Gods, what's wrong with me?
"She asked if you could play a song on the piano," Darius explains slowly before I can set my face in my hands.
"Oh. Um," I stutter unsure of what to say. "I can't. I mean I can play but I..." I haven't played since that night.
My thoughts must've shown on my face because Darius changes the subject to the events of the day. He started off by informing his mother about his lessons and then discovering me with my nose buried in a dozen books. He keeps the conversation focused on him, steering away from me when he can. I'm grateful for it, but my mind keeps drifting to the many songs my mom taught me and Lance to play. Then I think of all the songs that I've learned since then. Some while she was still here, a small few just after she passed from listening to the Melodic Orchestra in the amphitheater.
When I finally got out of mourning, I still had to cope with it for a long while. I would often sneak into the theater and sit on a beam to listen to the orchestra rather than watch whatever play was being performed. And when the orchestra had a concert I'd sneak under the stage, lay down on the floor, close my eyes, and let the music sweep me away. Music has always been my release, both playing and listening to it, but it hasn't sounded the same since her. Even when I listened as the orchestra for hours on end, I'd find myself walking out with puffy eyes and a runny nose. Sometimes I'd lay right beneath the conductor's feet, but I mainly stuck to watching the pianist through the floorboards as their body swayed with the melody.

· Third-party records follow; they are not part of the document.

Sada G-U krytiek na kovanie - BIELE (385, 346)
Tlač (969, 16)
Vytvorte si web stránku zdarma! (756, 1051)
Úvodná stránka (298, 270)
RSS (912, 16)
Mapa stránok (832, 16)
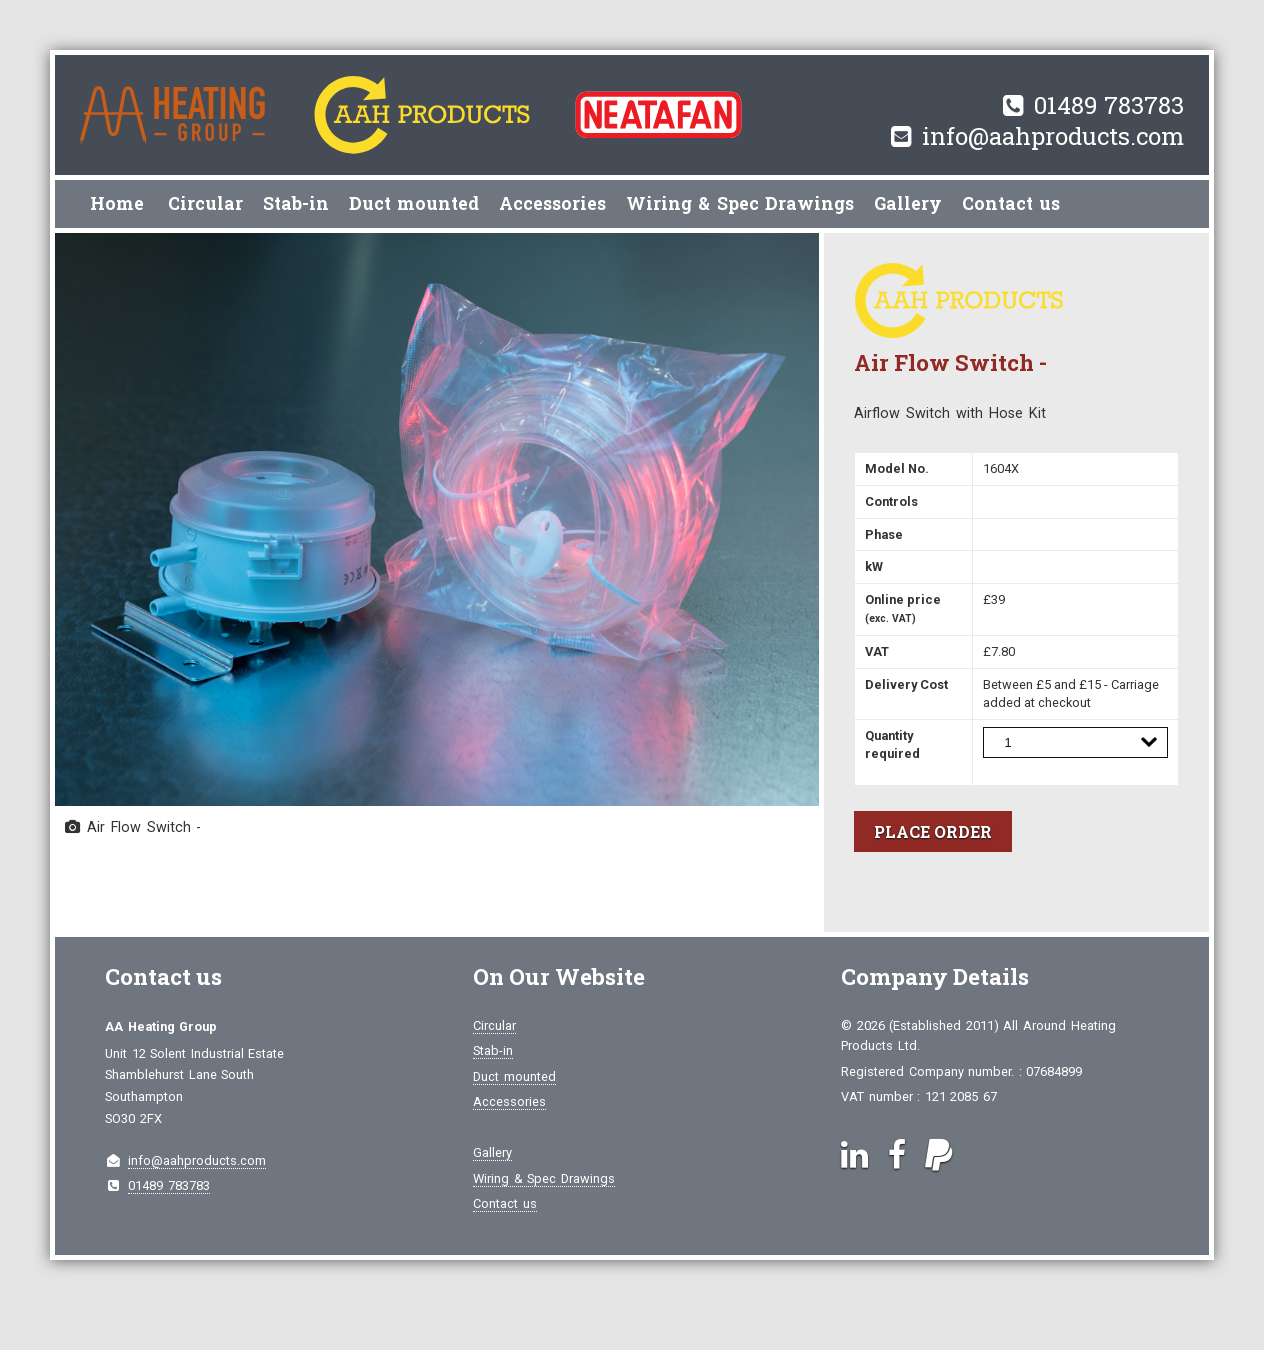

You play what you feel, or you play what was written.
Slowly, I sit on the piano bench but make no move to touch the keys. There's a part of me that wants to play, that wants to just put everything I'm feeling and have felt for so many years into one long song. But there's the other part of me that knows that it's something that I should do on my own.
So I sit at the piano, look over the keys, and remember which chords were my favorite to play, but keep my hands firmly in my lap.